States that have legalized and regulated sports betting do not permit election betting through those same sportsbooks. That leaves offshore and unregulated options, as well as experimental markets offered by PredictIt and the Iowa Electronic Markets, where users can buy and sell election-related contracts.
The CFTC is still taking comments from the public on the proposed rule and will do so until Thursday. The regulator has already received more than 400 submissions from interested parties, including at least one other Democratic lawmaker, Minnesota Sen. Amy Klobuchar, who appears to favor a ban on election contract trading.
“Betting on election outcomes can incentivize those with financial or political interests to interfere with elections and poses risks to public confidence in our democracy,” Klobuchar wrote in a July 8 letter to CFTC Chairman Rostin Behnam. “Notably the Commission has previously rejected proposals to create political betting markets because of the potential negative impact that such bets could have on the integrity of our elections, including declining to approve one proposal to permit betting or wagering on elections just last year.”
On the other hand...
The CFTC has heard from supporters of election betting through regulated exchanges, such as a representative of Nasdaq Inc., who said the stock-exchange operator believes political event contracts (PEC) are not gambling.
In addition to acting as a "valuable source of information" for politicians, journalists, and the public, the regulation of those contracts would allow for safeguards to be put in place to prevent manipulation, such as limits on the size of a bettors' position, the Nasdaq rep suggested.
“We believe that regulating event contracts, especially PECs, will bring many benefits to the marketplace and the political discourse in the United States,” Nasdaq’s Kevin Kennedy wrote in an Aug. 2 letter. “Regulation will provide legal certainty and legitimacy to PEC markets and platforms, which will encourage innovation and competition. Regulation will also enhance transparency and accountability, which will reduce fraud, manipulation, and abuse.”
Minnesota Gov.
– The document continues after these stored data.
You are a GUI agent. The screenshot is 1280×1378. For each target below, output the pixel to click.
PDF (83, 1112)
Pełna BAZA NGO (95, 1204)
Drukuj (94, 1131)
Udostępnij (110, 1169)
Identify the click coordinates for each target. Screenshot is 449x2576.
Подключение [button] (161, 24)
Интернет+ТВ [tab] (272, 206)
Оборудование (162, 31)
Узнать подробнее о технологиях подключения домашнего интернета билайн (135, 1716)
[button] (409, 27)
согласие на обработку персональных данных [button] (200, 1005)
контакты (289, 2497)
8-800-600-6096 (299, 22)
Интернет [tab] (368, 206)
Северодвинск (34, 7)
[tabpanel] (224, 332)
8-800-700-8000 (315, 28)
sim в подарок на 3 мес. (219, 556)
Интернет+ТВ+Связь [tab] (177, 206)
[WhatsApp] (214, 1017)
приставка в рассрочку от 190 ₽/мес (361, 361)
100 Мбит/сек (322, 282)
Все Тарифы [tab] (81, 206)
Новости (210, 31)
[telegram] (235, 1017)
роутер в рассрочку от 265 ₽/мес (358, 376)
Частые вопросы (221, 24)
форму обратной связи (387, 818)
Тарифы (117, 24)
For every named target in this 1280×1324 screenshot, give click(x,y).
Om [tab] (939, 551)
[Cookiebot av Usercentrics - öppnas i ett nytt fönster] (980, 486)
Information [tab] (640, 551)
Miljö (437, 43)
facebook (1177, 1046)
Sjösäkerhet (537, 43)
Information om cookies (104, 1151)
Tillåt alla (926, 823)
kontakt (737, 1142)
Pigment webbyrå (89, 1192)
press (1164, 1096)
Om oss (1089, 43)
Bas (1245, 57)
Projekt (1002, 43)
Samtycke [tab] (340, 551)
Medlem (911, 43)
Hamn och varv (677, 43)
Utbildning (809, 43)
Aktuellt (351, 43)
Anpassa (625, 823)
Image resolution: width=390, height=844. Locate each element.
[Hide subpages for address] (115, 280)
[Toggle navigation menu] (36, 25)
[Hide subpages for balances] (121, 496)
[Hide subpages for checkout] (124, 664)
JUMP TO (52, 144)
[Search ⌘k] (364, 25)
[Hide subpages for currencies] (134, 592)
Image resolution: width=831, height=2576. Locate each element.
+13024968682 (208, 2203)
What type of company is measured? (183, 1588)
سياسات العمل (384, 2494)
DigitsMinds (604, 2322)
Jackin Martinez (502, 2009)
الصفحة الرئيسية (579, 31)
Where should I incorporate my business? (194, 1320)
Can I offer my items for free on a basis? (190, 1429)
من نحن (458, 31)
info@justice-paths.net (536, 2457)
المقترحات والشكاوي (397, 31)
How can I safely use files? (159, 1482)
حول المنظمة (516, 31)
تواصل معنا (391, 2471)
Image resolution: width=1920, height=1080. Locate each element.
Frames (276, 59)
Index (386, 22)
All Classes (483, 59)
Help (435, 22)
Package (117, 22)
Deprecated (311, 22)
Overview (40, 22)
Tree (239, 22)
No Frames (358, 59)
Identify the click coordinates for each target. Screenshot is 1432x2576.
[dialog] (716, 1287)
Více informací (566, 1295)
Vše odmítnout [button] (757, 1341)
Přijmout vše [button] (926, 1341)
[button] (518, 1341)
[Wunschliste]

Tim Walz was a 33/1 underdog to be Kamala Harris' VP candidate as recently as July 23. Those odds shortened to -300 this morning, and news broke shortly after that Walz was the pick. pic.twitter.com/ZddrfmyQue
— Geoff Zochodne (@GeoffZochodne) August 6, 2024
Whatever the CFTC’s final decision, the interest in regulating de facto election betting through exchanges also comes as there is sizable interest in election betting overall. That follows a historic July in which President Joe Biden decided against running for reelection and an attempt on the life of former president Donald Trump. The latter event prompted some regulated sportsbooks in Ontario to shutter their election betting markets, suggesting some skittishness about political wagering exists even where it's legal.
Still, last month's events have shifted U.S. election odds and influenced related betting markets, such as who Vice President Kamala Harris would choose for her own VP candidate after having already cruised to the Democratic presidential nomination herself. On Tuesday, Harris officially selected Minnesota Gov. Tim Walz as her running mate, a candidate who was a double-digit underdog for the post only weeks ago.
On PredictIt, millions of contracts regarding the Democratic VP candidate were bought and sold in the run-up to Tuesday's announcement, suggesting lots of bettor interest in the outcome. That interest was also via a predictions market still considered experimental and that limits the amount of action its users can have on any given market.
“PECs have been traded on various platforms, such as PredictIt, Iowa Electronic Markets, and Betfair, for many years, and have attracted significant attention and participation from the public,” Kennedy noted. “PECs can offer a useful tool in analyzing elections and other political phenomena, as they can complement traditional sources of information, such as polls, surveys, and expert opinions.”